### WORK TO COMPLETE
Transcribe the data below in full, exactly.

(Beginning of PROVIDED RECORDS)

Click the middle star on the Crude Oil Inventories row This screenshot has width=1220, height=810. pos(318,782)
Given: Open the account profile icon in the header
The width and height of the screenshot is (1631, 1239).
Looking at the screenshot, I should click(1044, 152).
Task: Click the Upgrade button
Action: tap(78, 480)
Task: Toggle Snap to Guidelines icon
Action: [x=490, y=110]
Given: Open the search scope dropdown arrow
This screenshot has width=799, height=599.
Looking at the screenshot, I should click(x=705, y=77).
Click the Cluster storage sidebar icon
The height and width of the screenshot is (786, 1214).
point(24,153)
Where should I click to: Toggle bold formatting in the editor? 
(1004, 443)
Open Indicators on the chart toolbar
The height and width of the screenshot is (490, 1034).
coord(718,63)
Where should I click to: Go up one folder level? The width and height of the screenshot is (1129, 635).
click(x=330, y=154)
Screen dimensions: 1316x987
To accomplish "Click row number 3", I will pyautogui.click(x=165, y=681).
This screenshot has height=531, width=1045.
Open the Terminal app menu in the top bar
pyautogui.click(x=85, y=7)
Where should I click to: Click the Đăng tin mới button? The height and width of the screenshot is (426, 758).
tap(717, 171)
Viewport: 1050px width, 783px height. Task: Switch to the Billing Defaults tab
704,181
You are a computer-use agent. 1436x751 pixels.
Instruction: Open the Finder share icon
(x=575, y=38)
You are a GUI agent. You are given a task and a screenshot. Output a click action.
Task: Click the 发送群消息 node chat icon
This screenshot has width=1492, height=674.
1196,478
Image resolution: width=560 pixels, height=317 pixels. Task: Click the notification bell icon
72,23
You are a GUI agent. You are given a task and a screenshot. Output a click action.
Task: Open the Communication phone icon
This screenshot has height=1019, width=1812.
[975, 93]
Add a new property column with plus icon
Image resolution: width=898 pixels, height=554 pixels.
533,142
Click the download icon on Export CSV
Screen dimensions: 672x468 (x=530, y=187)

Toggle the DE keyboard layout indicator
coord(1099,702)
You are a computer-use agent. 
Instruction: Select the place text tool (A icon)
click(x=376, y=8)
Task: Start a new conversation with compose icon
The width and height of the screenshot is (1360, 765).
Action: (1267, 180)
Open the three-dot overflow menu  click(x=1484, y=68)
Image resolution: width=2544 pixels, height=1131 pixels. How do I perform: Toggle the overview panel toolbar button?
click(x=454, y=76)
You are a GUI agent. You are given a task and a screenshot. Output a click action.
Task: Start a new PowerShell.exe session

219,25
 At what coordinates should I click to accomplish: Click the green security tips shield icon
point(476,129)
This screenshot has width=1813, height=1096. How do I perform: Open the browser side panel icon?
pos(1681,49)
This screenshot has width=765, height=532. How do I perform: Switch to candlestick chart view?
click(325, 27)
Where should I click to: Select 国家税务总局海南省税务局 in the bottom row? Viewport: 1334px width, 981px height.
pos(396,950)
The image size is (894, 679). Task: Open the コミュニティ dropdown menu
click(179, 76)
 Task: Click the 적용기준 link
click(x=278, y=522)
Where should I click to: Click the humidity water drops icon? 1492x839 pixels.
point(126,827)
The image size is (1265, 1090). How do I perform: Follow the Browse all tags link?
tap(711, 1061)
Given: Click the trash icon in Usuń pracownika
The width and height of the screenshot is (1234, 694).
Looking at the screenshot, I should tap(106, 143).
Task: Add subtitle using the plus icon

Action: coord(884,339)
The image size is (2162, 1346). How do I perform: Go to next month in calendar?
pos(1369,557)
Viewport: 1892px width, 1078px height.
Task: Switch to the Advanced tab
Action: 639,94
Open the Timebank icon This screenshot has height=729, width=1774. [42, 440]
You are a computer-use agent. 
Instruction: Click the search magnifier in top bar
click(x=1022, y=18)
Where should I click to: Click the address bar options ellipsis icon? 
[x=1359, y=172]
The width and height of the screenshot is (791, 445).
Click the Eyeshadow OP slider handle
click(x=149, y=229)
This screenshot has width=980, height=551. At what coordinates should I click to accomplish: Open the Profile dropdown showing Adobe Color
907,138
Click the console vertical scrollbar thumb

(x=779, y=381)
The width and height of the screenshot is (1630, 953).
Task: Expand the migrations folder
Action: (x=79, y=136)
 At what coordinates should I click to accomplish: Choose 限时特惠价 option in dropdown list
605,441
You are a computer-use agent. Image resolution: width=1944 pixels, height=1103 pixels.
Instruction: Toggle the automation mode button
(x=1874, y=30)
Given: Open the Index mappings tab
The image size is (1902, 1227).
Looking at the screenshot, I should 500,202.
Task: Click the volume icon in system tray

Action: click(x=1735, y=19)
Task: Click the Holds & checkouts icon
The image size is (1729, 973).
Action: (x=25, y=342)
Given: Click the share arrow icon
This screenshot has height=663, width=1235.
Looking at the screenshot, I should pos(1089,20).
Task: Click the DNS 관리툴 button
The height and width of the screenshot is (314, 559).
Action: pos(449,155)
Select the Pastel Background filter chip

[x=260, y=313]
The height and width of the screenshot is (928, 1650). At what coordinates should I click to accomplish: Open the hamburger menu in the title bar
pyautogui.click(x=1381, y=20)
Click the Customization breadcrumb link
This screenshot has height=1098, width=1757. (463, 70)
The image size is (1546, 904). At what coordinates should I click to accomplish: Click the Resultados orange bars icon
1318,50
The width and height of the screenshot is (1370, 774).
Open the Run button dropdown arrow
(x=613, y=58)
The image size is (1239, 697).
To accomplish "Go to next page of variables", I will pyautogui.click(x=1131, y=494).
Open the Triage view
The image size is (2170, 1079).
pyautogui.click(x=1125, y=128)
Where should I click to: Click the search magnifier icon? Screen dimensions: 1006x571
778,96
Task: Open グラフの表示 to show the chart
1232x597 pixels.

(End of PROVIDED RECORDS)

### ANSWER BOX
Click the middle star on the Crude Oil Inventories row This screenshot has width=1220, height=810. pos(318,782)
Given: Open the account profile icon in the header
The width and height of the screenshot is (1631, 1239).
Looking at the screenshot, I should click(1044, 152).
Task: Click the Upgrade button
Action: tap(78, 480)
Task: Toggle Snap to Guidelines icon
Action: [x=490, y=110]
Given: Open the search scope dropdown arrow
This screenshot has width=799, height=599.
Looking at the screenshot, I should click(x=705, y=77).
Click the Cluster storage sidebar icon
The height and width of the screenshot is (786, 1214).
point(24,153)
Where should I click to: Toggle bold formatting in the editor? 
(1004, 443)
Open Indicators on the chart toolbar
The height and width of the screenshot is (490, 1034).
coord(718,63)
Where should I click to: Go up one folder level? The width and height of the screenshot is (1129, 635).
click(x=330, y=154)
Screen dimensions: 1316x987
To accomplish "Click row number 3", I will pyautogui.click(x=165, y=681).
This screenshot has height=531, width=1045.
Open the Terminal app menu in the top bar
pyautogui.click(x=85, y=7)
Where should I click to: Click the Đăng tin mới button? The height and width of the screenshot is (426, 758).
tap(717, 171)
Viewport: 1050px width, 783px height. Task: Switch to the Billing Defaults tab
704,181
You are a computer-use agent. 1436x751 pixels.
Instruction: Open the Finder share icon
(x=575, y=38)
You are a GUI agent. You are given a task and a screenshot. Output a click action.
Task: Click the 发送群消息 node chat icon
This screenshot has width=1492, height=674.
1196,478
Image resolution: width=560 pixels, height=317 pixels. Task: Click the notification bell icon
72,23
You are a GUI agent. You are given a task and a screenshot. Output a click action.
Task: Open the Communication phone icon
This screenshot has height=1019, width=1812.
[975, 93]
Add a new property column with plus icon
Image resolution: width=898 pixels, height=554 pixels.
533,142
Click the download icon on Export CSV
Screen dimensions: 672x468 (x=530, y=187)

Toggle the DE keyboard layout indicator
coord(1099,702)
You are a computer-use agent. 
Instruction: Select the place text tool (A icon)
click(x=376, y=8)
Task: Start a new conversation with compose icon
The width and height of the screenshot is (1360, 765).
Action: (1267, 180)
Open the three-dot overflow menu  click(x=1484, y=68)
Image resolution: width=2544 pixels, height=1131 pixels. How do I perform: Toggle the overview panel toolbar button?
click(x=454, y=76)
You are a GUI agent. You are given a task and a screenshot. Output a click action.
Task: Start a new PowerShell.exe session

219,25
 At what coordinates should I click to accomplish: Click the green security tips shield icon
point(476,129)
This screenshot has width=1813, height=1096. How do I perform: Open the browser side panel icon?
pos(1681,49)
This screenshot has width=765, height=532. How do I perform: Switch to candlestick chart view?
click(325, 27)
Where should I click to: Select 国家税务总局海南省税务局 in the bottom row? Viewport: 1334px width, 981px height.
pos(396,950)
The image size is (894, 679). Task: Open the コミュニティ dropdown menu
click(179, 76)
 Task: Click the 적용기준 link
click(x=278, y=522)
Where should I click to: Click the humidity water drops icon? 1492x839 pixels.
point(126,827)
The image size is (1265, 1090). How do I perform: Follow the Browse all tags link?
tap(711, 1061)
Given: Click the trash icon in Usuń pracownika
The width and height of the screenshot is (1234, 694).
Looking at the screenshot, I should tap(106, 143).
Task: Add subtitle using the plus icon

Action: coord(884,339)
The image size is (2162, 1346). How do I perform: Go to next month in calendar?
pos(1369,557)
Viewport: 1892px width, 1078px height.
Task: Switch to the Advanced tab
Action: 639,94
Open the Timebank icon This screenshot has height=729, width=1774. [42, 440]
You are a computer-use agent. 
Instruction: Click the search magnifier in top bar
click(x=1022, y=18)
Where should I click to: Click the address bar options ellipsis icon? 
[x=1359, y=172]
The width and height of the screenshot is (791, 445).
Click the Eyeshadow OP slider handle
click(x=149, y=229)
This screenshot has width=980, height=551. At what coordinates should I click to accomplish: Open the Profile dropdown showing Adobe Color
907,138
Click the console vertical scrollbar thumb

(x=779, y=381)
The width and height of the screenshot is (1630, 953).
Task: Expand the migrations folder
Action: (x=79, y=136)
 At what coordinates should I click to accomplish: Choose 限时特惠价 option in dropdown list
605,441
You are a computer-use agent. Image resolution: width=1944 pixels, height=1103 pixels.
Instruction: Toggle the automation mode button
(x=1874, y=30)
Given: Open the Index mappings tab
The image size is (1902, 1227).
Looking at the screenshot, I should 500,202.
Task: Click the volume icon in system tray

Action: click(x=1735, y=19)
Task: Click the Holds & checkouts icon
The image size is (1729, 973).
Action: (x=25, y=342)
Given: Click the share arrow icon
This screenshot has height=663, width=1235.
Looking at the screenshot, I should pos(1089,20).
Task: Click the DNS 관리툴 button
The height and width of the screenshot is (314, 559).
Action: pos(449,155)
Select the Pastel Background filter chip

[x=260, y=313]
The height and width of the screenshot is (928, 1650). At what coordinates should I click to accomplish: Open the hamburger menu in the title bar
pyautogui.click(x=1381, y=20)
Click the Customization breadcrumb link
This screenshot has height=1098, width=1757. (463, 70)
The image size is (1546, 904). At what coordinates should I click to accomplish: Click the Resultados orange bars icon
1318,50
The width and height of the screenshot is (1370, 774).
Open the Run button dropdown arrow
(x=613, y=58)
The image size is (1239, 697).
To accomplish "Go to next page of variables", I will pyautogui.click(x=1131, y=494).
Open the Triage view
The image size is (2170, 1079).
pyautogui.click(x=1125, y=128)
Where should I click to: Click the search magnifier icon? Screen dimensions: 1006x571
778,96
Task: Open グラフの表示 to show the chart
1232x597 pixels.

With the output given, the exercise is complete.